[Vorliegender Text]:
——————
Trotz internationaler Forderungen nach einer Waffenruhe setzen Israel und die libanesische Hisbollah-Miliz die Kämpfe unbeirrt fort. Der gegenseitige Beschuss dauerte an. Eine Staatengruppe um die USA und Deutschland hatte in der Nacht zum Donnerstag gemeinsam mit einflussreichen arabischen Ländern eine 21-tägige Waffenruhe in Nahost gefordert, um eine diplomatische Lösung in dem Konflikt zu erzielen.
Das Büro des israelischen Ministerpräsidenten dementierte unterdessen einen Bericht, demzufolge Benjamin Netanjahu grünes Licht für eine Waffenruhe mit der Hisbollah gegeben haben soll. «Es handelt sich um einen US-französischen Vorschlag, auf den der Ministerpräsident noch nicht einmal reagiert hat», hieß es in der Mitteilung. Israels Regierungschef reiste am Donnerstagmorgen in die USA zur UN-Vollversammlung ab.
Seit Ausbruch des Gaza-Kriegs zwischen Israel und der Hamas im Gazastreifen vor knapp einem Jahr kommt es auch in der israelisch-libanesischen Grenzregion fast täglich zu gegenseitigem Beschuss. Die Hisbollah will nach eigener Darstellung mit den Angriffen die Hamas im Gazastreifen unterstützen. Nach den massiven israelischen Bombardierungen im Libanon auf Hisbollah-Ziele seit dem Wochenende droht nun ein offener Krieg zwischen Israel und der Hisbollah. Israel will die Miliz so weit schwächen, dass sie ihren Beschuss einstellt und Israelis in ihre Wohngebiete im Landesnorden zurückkehren können.
——————
[Bereitgestellte Daten]:
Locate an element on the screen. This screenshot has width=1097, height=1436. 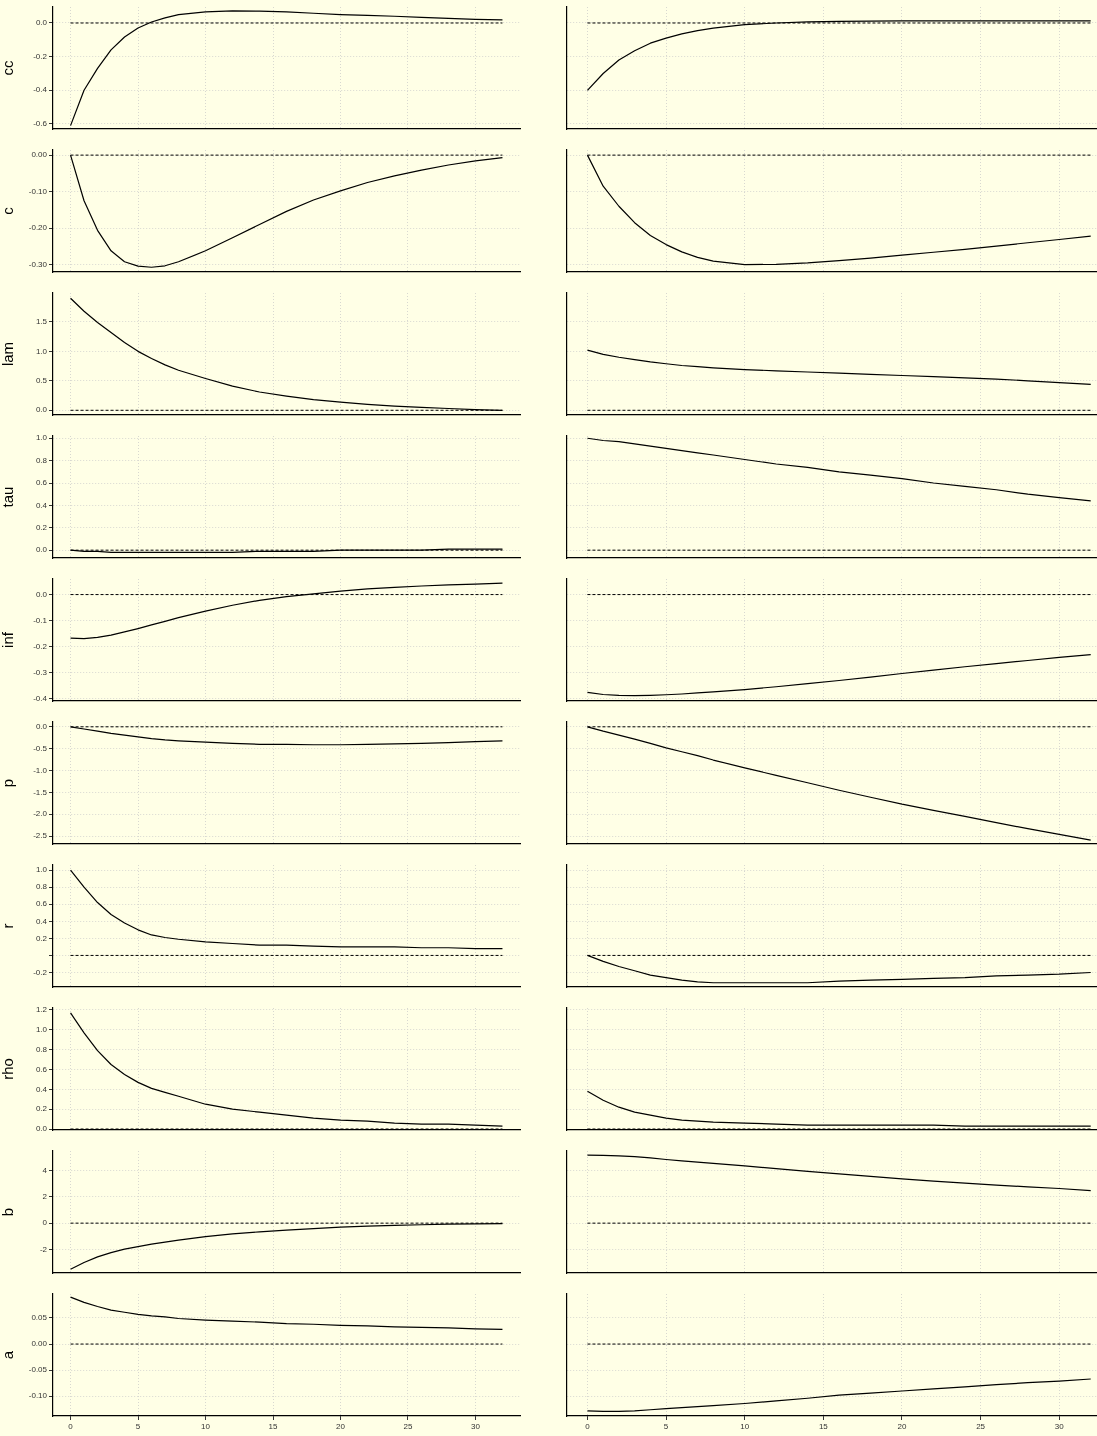
y-tick-label: -1.5 is located at coordinates (40, 792).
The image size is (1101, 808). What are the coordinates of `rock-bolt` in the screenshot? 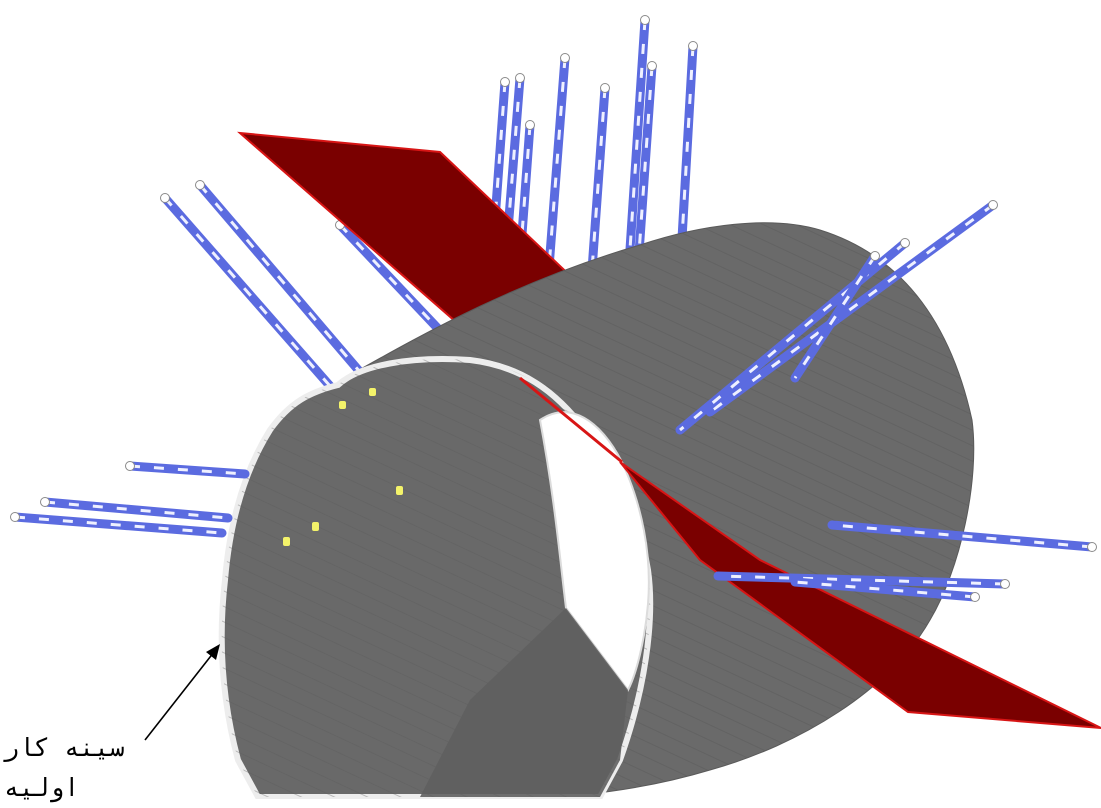 It's located at (862, 580).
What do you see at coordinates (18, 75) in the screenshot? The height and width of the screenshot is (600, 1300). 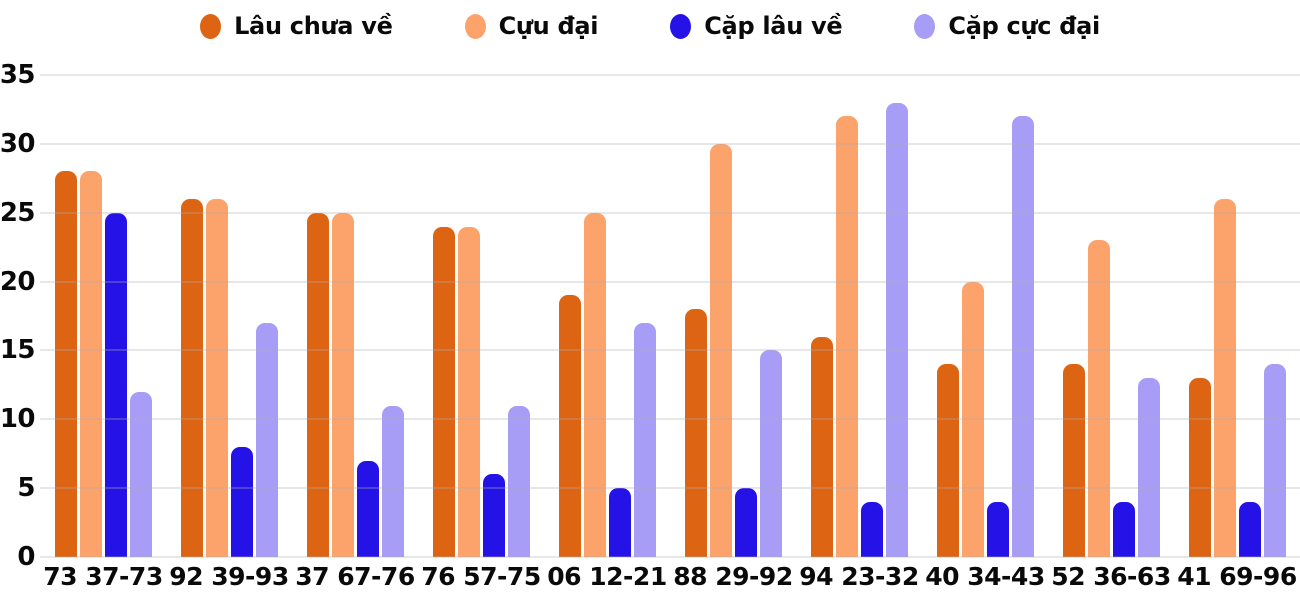 I see `y-tick-label: 35` at bounding box center [18, 75].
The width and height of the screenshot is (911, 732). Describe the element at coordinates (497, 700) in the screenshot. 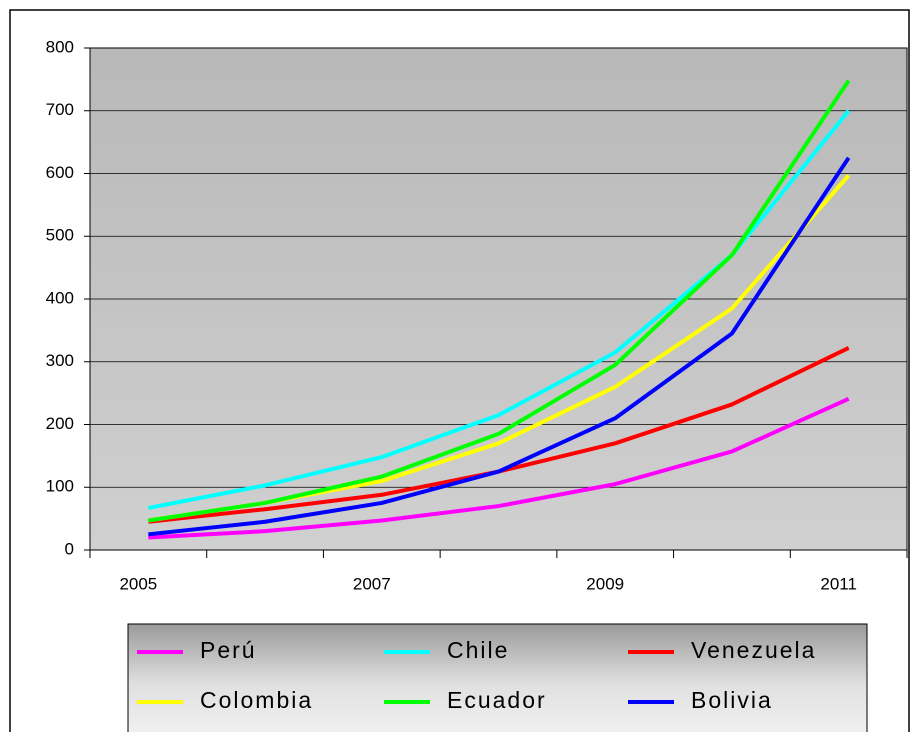

I see `legend-label: Ecuador` at that location.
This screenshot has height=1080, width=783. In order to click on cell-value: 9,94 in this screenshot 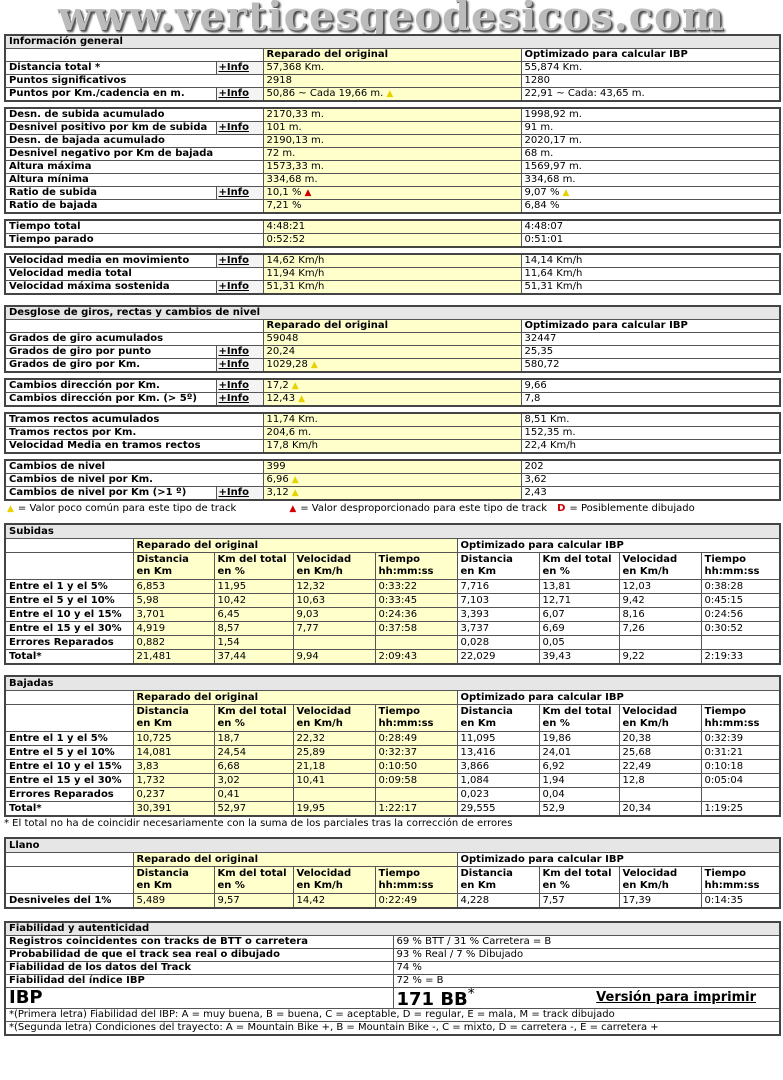, I will do `click(334, 657)`.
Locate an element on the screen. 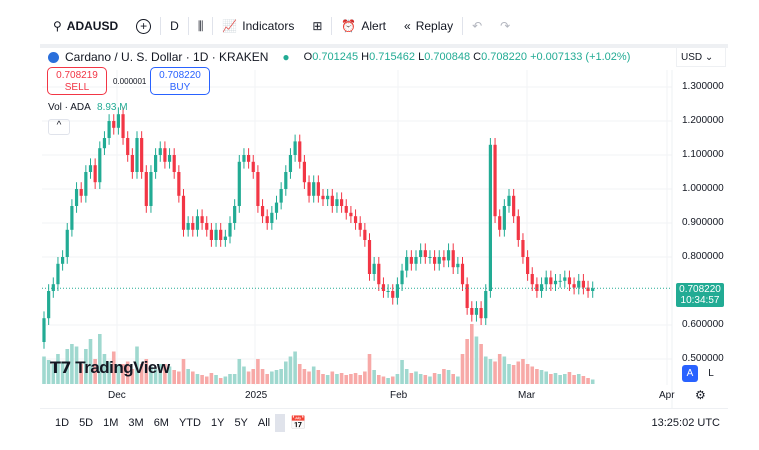 The width and height of the screenshot is (759, 450). redo-button: ↷ is located at coordinates (506, 26).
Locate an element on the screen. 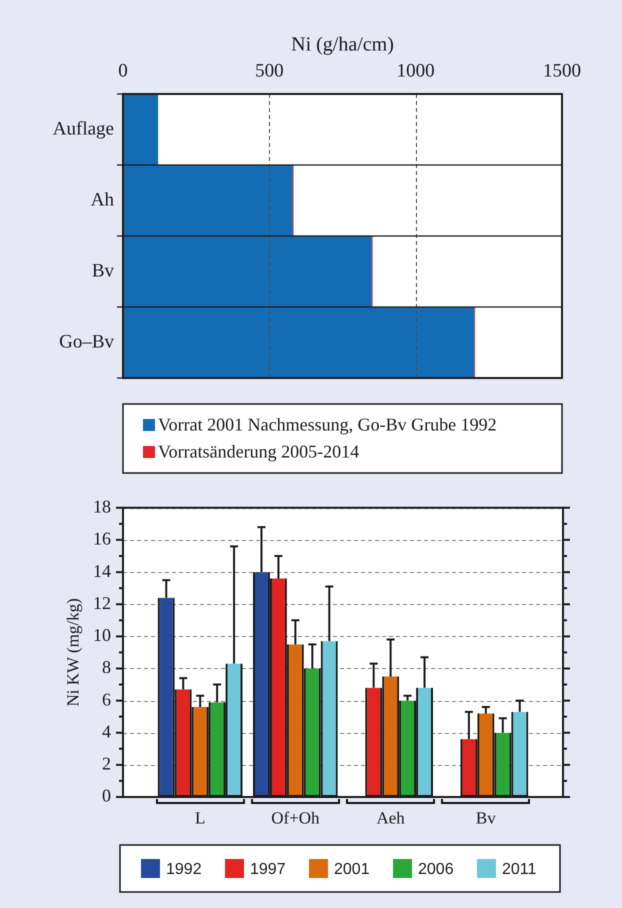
——————
[Gelesenes anwenden]:
1: Zählen Sie alle Staaten auf, die der Text zu den Kämpfen zwischen Israel und der Hisbollah mit ihrem Namen als Substantiv nennt.
2: Wann und wohin reiste der israelische Regierungschef laut dem Text zu den Kämpfen zwischen Israel und der Hisbollah ab?
3: Schreiben Sie den Text zu den Kämpfen zwischen Israel und der Hisbollah ab seinem letzten Satz weiter.

[Lösungen zur Übung]:
1: Israel, USA, Deutschland, Libanon

2: Am Donnerstagmorgen in die USA zur UN-Vollversammlung.

3:
Israelische Truppen bei Manöver an der Grenze - Sorge vor Bodenoffensive
Angesichts einer möglichen israelischen Bodenoffensive im Libanon herrscht die Sorge vor einer weiteren Verschärfung der Lage. Israelische Truppen hielten nach Militärangaben eine Übung an der Grenze zum Libanon ab. Die 7. Brigade habe wenige Kilometer von der Grenze entfernt «Manöver und Kämpfe in bergigem Terrain mit viel Dickicht trainiert», hieß es in einer Mitteilung. Dabei sei die Bereitschaft für «verschiedene Kampfszenarien in feindlichem Gebiet an der nördlichen Front» verbessert worden.
Ultrarechte Politiker in Israel gegen Waffenruhe mit Hisbollah
Ultrarechte Politiker in Jerusalem kritisierten eine mögliche Waffenruhe mit der Hisbollah. «Der Kampf im Norden darf nur auf eine Art enden: mit der Zerstörung der Hisbollah und ihren Fähigkeiten, den Einwohnern des (israelischen) Nordens Schaden zuzufügen», schrieb der israelische Finanzminister Bezalel Smotrich bei X. «Kapitulation der Hisbollah oder Krieg, nur so bringen wir die Einwohner und die Sicherheit zurück in den Norden», fügte Smotrich hinzu.
Die rechtsextreme Koalitionspartei Ozma Jehudit drohte laut dem israelischen Armeesender im Falle einer begrenzten Waffenruhe Abstimmungen der Koalition im Parlament nicht mehr zu unterstützen - und für den Fall eines dauerhaften Waffenstillstands gar mit dem Austritt aus dem Regierungsbündnis.
Gegenseitiger Beschuss zwischen Israel und Hisbollah geht weiter
Trotz internationaler Rufe nach einer Waffenruhe ging auch am Donnerstag der wechselseitige Beschuss weiter. Die israelische Armee teilte mit, der westliche Teil Galiläas im Norden Israels sei mit 45 Geschossen vom Libanon aus angegriffen worden. Einige davon seien von der Raketenabwehr abgefangen worden. Der Rest sei in offenen Gebieten eingeschlagen.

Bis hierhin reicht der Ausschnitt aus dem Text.